§ STORED RECORDS
---*---

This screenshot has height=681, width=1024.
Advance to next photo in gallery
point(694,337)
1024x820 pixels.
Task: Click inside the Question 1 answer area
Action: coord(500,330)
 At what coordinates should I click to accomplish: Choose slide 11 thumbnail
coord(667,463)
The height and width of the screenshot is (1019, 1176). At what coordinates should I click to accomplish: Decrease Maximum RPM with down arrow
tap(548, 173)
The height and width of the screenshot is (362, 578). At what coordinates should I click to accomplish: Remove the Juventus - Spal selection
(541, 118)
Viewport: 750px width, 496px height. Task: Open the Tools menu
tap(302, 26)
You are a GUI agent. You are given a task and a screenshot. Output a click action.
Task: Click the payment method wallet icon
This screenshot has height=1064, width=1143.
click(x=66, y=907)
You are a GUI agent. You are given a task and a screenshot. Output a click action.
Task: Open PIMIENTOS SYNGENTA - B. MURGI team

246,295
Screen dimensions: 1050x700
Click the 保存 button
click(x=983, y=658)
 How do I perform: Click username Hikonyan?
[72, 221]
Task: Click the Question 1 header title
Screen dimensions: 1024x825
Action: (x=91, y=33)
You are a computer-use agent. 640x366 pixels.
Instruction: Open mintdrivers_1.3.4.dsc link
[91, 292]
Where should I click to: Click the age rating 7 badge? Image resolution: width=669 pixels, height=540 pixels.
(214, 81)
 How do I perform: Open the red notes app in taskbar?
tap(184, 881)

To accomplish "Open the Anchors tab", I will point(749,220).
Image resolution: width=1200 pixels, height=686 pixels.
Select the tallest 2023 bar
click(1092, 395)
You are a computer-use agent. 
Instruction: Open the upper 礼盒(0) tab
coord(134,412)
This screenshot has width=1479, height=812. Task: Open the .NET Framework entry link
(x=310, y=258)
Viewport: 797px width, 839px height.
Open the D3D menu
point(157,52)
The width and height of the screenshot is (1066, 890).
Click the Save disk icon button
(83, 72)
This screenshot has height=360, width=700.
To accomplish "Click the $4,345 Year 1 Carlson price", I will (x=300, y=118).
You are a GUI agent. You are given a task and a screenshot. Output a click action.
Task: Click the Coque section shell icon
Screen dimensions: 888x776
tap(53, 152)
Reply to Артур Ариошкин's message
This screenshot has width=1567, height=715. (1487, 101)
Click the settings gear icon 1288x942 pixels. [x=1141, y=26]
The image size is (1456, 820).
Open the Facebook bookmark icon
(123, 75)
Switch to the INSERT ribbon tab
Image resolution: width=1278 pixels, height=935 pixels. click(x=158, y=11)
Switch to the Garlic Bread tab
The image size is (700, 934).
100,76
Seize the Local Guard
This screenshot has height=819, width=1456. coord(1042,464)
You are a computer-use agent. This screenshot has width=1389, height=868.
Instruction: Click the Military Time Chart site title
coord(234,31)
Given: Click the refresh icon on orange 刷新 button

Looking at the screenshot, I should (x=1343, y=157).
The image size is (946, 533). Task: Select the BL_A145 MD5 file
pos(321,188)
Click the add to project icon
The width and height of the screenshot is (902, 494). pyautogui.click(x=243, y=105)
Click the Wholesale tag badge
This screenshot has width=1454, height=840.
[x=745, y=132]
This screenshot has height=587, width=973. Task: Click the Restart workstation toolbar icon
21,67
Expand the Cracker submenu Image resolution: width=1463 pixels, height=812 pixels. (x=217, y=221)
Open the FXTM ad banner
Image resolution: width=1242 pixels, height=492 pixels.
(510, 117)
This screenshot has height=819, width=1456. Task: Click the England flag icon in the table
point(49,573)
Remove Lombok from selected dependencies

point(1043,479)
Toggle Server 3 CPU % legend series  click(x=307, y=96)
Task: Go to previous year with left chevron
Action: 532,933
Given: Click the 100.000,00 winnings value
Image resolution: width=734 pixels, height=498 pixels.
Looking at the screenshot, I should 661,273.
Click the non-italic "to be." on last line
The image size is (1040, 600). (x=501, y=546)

---*---

§ EXERCISE TASK
Write out, word for word, the items above from the line with "The image size is (1456, 820)." to the line with "coord(234,31)", including both of those lines.

§ TASK ANSWER
The image size is (1456, 820).
Open the Facebook bookmark icon
(123, 75)
Switch to the INSERT ribbon tab
Image resolution: width=1278 pixels, height=935 pixels. click(x=158, y=11)
Switch to the Garlic Bread tab
The image size is (700, 934).
100,76
Seize the Local Guard
This screenshot has height=819, width=1456. coord(1042,464)
You are a computer-use agent. This screenshot has width=1389, height=868.
Instruction: Click the Military Time Chart site title
coord(234,31)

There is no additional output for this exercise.